De campagne, il n’y en a pas eu. Sinon un petit emballement médiatique autour de Tahar Rahim. Car, avec cette nomination, il est entré dans le club très fermé des acteurs français qui pouvaient prétendre à la récompense, succédant ainsi à Gérard Depardieu pour Cyrano de Bergerac de Jean-Paul Rappeneau, en 1991, et Jean Dujardin pour The Artist, de Michel Hazanavicius, en 2012, tous deux vainqueurs. Le sort lui sera peut-être plus favorable, le 11 avril, aux Bafta, l’équivalent britannique de nos Césars.
Malgré la défaite américaine, cette nomination a un goût de victoire. Celle d’avoir donné raison à Jacques Audiard quand celui-ci écrivait, à la fin des années 2000, le scénario d’un film décrivant l’incarcération d’un jeune homme de 19 ans qui, une fois dans sa maison d’arrêt, croiserait les mafias corses et les réseaux islamistes.

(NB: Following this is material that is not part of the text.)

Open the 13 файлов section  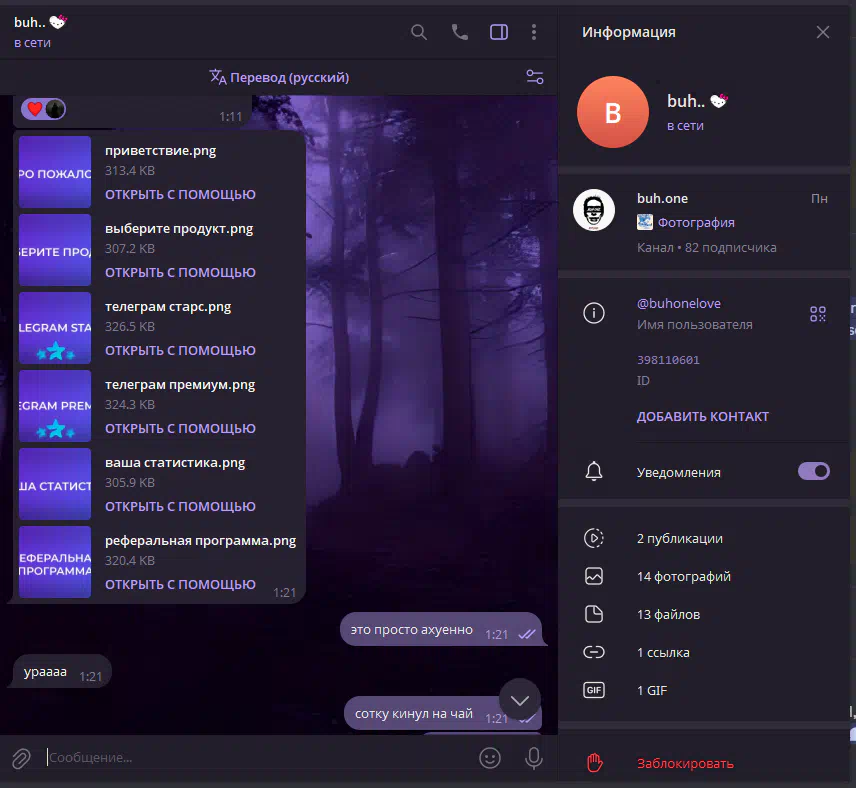click(x=668, y=614)
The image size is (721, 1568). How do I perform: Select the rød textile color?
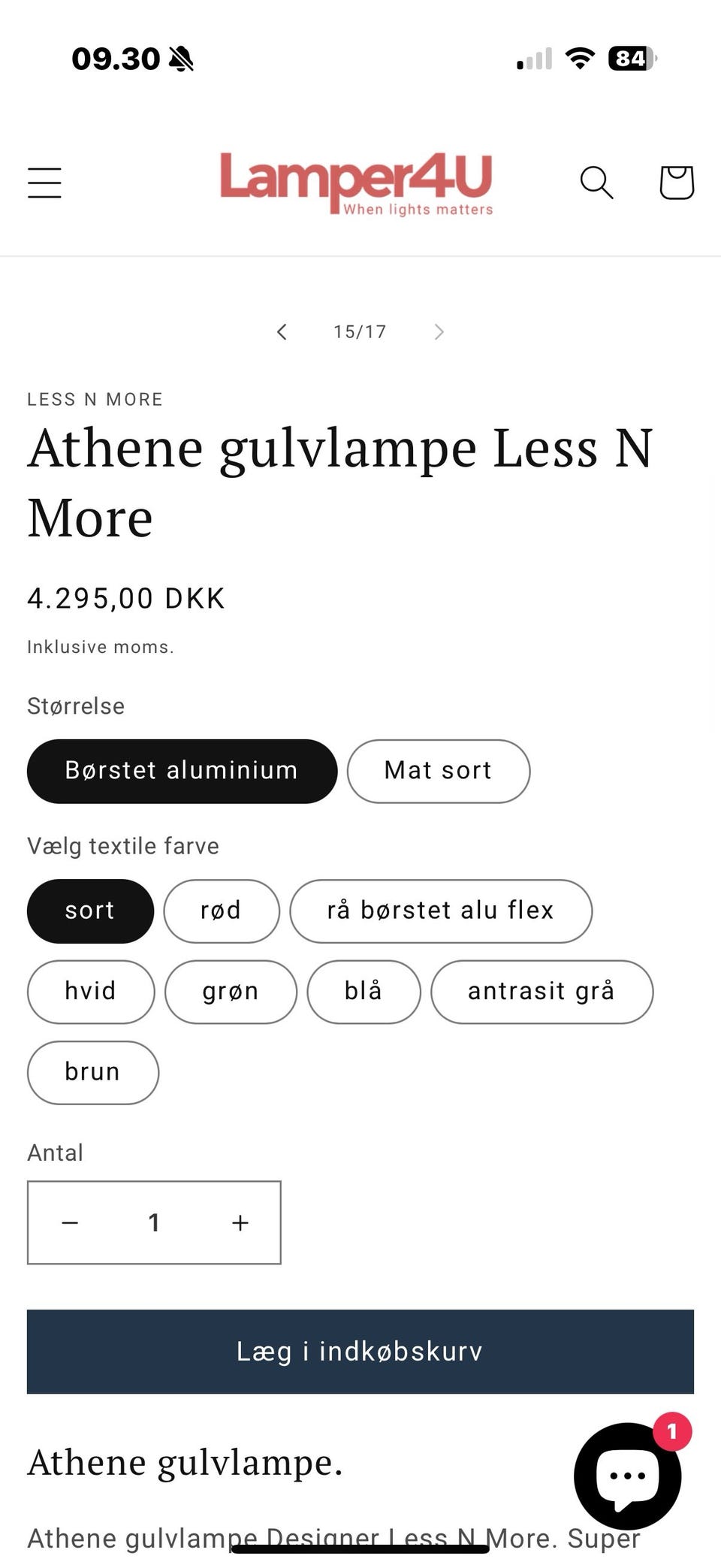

Audiard avait ainsi résumé son histoire : « C’est un jeune qui n’a pas d’histoire et va s’en écrire une sous nos yeux. » Il ne savait pas alors qu’il confierait le rôle à un débutant, Tahar Rahim, et que le film, Un prophète, gagnerait le Grand Prix du jury à Cannes. Et il ignorait que l’histoire du jeune homme s’écrirait d’abord sur les marches du festival.